10. Negotiation between the Mission and Japanese nationals or firms on the manufacture, production or supply of the reparations goods on the basis of the agreed annual schedule and the procurement order received from the Commission. This entails, among others, calling for bids, evaluating bids received from prospective Japanese manufacturers, producers or suppliers, and verifying bids against approved plans and specifications; 14
11. Action by the Commission on bids submitted to the Mission by Japanese manufacturers, producers or suppliers before the said Mission accept any bid. The evaluation of the submitted bids transmitted by the Mission to the Commission purports among others, to give the applicant end-user the opportunity to examine all bids and make observations thereon. 15
12. Preparation by the Mission of the proposed contract with the Japanese manufacturer, producer or supplier whose bid the said Mission accepted; 16
13. Action by the Commission on the proposed contract prepared by the Mission. This enables (a) the Commission to ascertain the compliance by the said contract with the terms of the Reparations Agreement and the statutory provisions, and (b) the applicant end-user to verify the contract specifications and terms thereof; 17
14. Verification by the Japanese government of the proposed contract prepared by the Mission as to the conformity of the said contract with (a) the terms of the Reparation Agreement; (b) "the provisions of such arrangements [as may be] made by the two Governments for the implementation" of the Reparations Agreement; and (c) the applicable schedule; 18
15. Conclusion by the Mission of the contract, termed as the "Reparations Contract", with the Japanese manufacturer, producer or supplier; 19
16. Inspection by the Mission of the reparations goods to insure their compliance with the plans and specifications; 20
17. Shipment, supervised by the Mission, of the reparations goods from Japan to the Philippines; 21
18. Filing by the applicant end-user in favor of the Commission of a performance bond in the amount statutorily prescribed and subject to the conditions laid down by the rules and regulations of the said Commission; 22 and
19. Delivery by the Commission to the applicant end-user of the reparations goods. 23
An analysis of the aforementioned steps or phases attached to the procurement program of reparations goods in implementation of the Reparations Agreement easily results in the observation that the conclusion between the Commission and the applicant end-user of any agreement — wherein the Commission gives "due course" to the application of the applicant end-user; wherein the said applicant end-user 6 engages itself to perform" certain obligations derived from the pertinent provisions of Republic Act 1789, as amended and, notably, Wherein the parties agree to enter into a subsequent contract to supersede the earlier agreement — evidences nothing more than the parties' participation in a simple preliminary transaction, devoid of any obligatory effect whatsoever. The qualification of such a transaction into a complete one attaches only upon the conclusion of certain salient phases of the procurement program.

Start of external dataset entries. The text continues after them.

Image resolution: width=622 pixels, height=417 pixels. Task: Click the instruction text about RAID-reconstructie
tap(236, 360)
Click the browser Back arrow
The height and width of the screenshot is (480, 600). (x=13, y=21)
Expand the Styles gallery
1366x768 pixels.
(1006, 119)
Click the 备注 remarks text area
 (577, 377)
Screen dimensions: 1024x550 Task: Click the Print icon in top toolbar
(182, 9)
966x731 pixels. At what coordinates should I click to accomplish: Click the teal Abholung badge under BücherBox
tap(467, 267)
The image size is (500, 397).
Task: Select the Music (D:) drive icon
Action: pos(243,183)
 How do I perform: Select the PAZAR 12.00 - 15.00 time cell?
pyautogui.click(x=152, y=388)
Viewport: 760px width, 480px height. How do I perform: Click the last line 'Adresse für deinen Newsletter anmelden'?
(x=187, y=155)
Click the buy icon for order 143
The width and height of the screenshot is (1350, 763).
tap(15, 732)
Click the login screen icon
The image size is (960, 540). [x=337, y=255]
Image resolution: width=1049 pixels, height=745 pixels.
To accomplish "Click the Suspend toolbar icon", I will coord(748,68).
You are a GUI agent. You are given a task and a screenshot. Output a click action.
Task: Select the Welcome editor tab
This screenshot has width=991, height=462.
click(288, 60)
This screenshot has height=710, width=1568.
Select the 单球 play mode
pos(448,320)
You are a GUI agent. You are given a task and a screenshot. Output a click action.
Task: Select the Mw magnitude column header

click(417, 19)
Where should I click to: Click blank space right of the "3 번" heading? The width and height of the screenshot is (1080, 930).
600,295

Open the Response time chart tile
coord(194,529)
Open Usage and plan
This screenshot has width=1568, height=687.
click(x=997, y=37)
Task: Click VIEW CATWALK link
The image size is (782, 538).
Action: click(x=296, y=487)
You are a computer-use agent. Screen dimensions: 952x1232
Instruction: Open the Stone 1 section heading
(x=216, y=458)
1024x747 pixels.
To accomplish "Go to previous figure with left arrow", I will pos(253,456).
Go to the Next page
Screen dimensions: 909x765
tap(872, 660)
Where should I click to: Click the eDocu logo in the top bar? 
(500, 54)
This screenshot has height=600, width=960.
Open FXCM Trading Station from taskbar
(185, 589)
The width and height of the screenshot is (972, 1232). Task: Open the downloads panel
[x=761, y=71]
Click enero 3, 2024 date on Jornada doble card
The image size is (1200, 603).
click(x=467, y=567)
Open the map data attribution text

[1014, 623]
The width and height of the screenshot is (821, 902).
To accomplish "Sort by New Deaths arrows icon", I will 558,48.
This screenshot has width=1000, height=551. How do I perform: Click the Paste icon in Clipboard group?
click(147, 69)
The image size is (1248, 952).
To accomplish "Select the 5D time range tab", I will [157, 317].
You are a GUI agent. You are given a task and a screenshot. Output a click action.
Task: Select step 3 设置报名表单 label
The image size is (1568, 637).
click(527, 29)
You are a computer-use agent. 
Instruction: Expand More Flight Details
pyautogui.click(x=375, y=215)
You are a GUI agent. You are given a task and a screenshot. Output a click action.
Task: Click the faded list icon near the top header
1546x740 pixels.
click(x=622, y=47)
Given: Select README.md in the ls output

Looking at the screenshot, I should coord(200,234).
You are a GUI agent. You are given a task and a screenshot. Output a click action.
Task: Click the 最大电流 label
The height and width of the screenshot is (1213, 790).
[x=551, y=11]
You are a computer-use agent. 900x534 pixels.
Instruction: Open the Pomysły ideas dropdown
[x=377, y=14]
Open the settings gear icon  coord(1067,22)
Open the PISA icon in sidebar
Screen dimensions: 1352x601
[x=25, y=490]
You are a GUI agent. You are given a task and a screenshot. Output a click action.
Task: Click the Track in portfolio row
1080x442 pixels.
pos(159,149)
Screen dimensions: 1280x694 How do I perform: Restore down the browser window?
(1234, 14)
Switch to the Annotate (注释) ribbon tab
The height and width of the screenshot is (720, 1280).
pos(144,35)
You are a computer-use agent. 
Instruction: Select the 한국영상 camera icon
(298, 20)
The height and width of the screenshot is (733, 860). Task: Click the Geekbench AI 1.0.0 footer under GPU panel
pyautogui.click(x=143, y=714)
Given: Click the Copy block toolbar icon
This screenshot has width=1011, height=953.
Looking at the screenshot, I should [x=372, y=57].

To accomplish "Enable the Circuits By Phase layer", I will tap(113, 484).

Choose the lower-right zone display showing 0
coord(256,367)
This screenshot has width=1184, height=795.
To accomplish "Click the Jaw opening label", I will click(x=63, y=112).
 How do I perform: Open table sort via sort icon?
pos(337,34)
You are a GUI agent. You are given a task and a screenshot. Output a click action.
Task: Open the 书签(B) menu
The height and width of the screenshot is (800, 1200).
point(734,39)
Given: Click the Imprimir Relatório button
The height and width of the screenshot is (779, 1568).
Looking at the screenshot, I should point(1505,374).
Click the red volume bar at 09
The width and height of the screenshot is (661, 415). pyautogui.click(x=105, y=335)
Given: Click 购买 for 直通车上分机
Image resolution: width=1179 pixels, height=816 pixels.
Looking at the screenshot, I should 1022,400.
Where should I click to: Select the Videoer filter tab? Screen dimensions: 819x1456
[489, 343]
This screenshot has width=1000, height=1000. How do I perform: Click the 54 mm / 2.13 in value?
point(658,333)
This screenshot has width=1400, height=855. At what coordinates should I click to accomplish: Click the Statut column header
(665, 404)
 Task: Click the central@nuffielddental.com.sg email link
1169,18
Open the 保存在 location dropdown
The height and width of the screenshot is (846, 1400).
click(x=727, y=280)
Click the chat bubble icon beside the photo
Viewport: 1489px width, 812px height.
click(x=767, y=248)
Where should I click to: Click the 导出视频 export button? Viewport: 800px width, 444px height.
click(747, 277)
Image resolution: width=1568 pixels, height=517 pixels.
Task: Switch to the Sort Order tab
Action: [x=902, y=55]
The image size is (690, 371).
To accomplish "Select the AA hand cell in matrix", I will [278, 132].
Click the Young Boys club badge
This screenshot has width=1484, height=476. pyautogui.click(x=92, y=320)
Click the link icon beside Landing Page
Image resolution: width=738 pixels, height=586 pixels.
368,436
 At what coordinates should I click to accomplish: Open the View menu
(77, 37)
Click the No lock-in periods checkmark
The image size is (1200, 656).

In the case at bar, the record reveals the inclusion of the reparations goods applied for by the CMI in Resolution 485 of the Commission, dated 20 November 1961, which resolution treats of the Fifth Reparations Year Tentative Schedule. This tentative schedule later became the agreed schedule for the Sixth Reparations Year "because when it was finally concluded with the Japanese Government, the Fifth Reparations Year had already expired and it was then already the 6th Reparations Year. 24 The CMI and the Commission entered into the Contract to Purchase on 29 November 1961. Verily, it appears evident that at the time of the executing of the Contract 'to Purchase, the CMI fully knew the status of the said agreement, particularly in relation to the reparations goods it applied for. Then, the very schedule which included the said goods in its commodity list was still pending for consultation between the Philippine and Japanese governments.
Such a schedule, a tentative one, takes the form 'Of a mere proposed catalogue of items of specific goods which the Philippines seeks to requisition from Japan as reparations for the particular reparations year subject to negotiation. 25 And remarkably, in the preparation of the agreed annual schedule based on the tentative one, the Japanese government enjoys a certain latitude of discretion to ask for the deferment of any specific request for any given reparations item. 26 Considering this, the Commission could thus reasonably ascertain the reparations goods subject to its disposition for allocation only after the conclusion of the agreed annual schedule between the Mission in Japan and the Japanese government. 27
In addition, the inclusion of the reparations goods applied for by an applicant end-user in the tentative schedule constitutes no guaranty of a definite allocation of the said reparations goods in favor of the said applicant end-user. As observed by this Court in Terminal Shipping Corporation vs. Hon. Juan L. Bocar and the Preparation Commission, 28 the annual tentative schedule formulated by the Commission has "to have some measure of flexibility", a quality "designed to meet the exigencies of bilateral negotiation and to keep pace with the ever-changing needs of a developing nation like ours. This Court therein also observed that —
Section 6, 2nd paragraph, sub-paragraph (a) of the Reparations Act, as amended, categorically allows subsequent change in the tentative schedule involving any item or project, whether by addition, substitution or deletion, whether in kind, quantity, or value, whether partial or total, provided that such change has been duly endorsed by the National Economic Council and approved by the President.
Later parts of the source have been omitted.